Report every line of the records that contains the string "name", copying each such line in full.

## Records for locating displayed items
::::::::::

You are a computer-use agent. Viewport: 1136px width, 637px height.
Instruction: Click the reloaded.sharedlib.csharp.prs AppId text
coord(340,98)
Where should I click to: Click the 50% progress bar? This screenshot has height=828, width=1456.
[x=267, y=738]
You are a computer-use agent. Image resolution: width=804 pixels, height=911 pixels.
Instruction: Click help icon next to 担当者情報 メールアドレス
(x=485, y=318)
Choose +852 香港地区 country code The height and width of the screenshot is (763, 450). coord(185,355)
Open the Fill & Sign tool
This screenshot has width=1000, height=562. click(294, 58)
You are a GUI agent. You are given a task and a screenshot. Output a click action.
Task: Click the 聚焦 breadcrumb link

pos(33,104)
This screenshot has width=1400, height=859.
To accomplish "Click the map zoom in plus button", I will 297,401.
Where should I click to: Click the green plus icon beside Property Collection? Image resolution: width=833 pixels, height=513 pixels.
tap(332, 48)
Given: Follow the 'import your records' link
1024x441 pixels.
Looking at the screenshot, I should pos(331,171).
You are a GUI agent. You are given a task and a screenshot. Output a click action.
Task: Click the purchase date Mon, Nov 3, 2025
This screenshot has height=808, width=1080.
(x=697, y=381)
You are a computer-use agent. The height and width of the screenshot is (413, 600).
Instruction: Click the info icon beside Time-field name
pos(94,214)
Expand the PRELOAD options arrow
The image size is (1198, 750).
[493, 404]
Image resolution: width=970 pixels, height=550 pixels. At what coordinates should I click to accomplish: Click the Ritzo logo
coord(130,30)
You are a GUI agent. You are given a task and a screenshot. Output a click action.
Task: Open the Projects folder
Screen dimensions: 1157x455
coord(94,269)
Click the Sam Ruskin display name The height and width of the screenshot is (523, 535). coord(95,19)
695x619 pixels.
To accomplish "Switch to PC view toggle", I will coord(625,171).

::::::::::

## Output of the task
Instruction: Click the info icon beside Time-field name
Click the Sam Ruskin display name The height and width of the screenshot is (523, 535). coord(95,19)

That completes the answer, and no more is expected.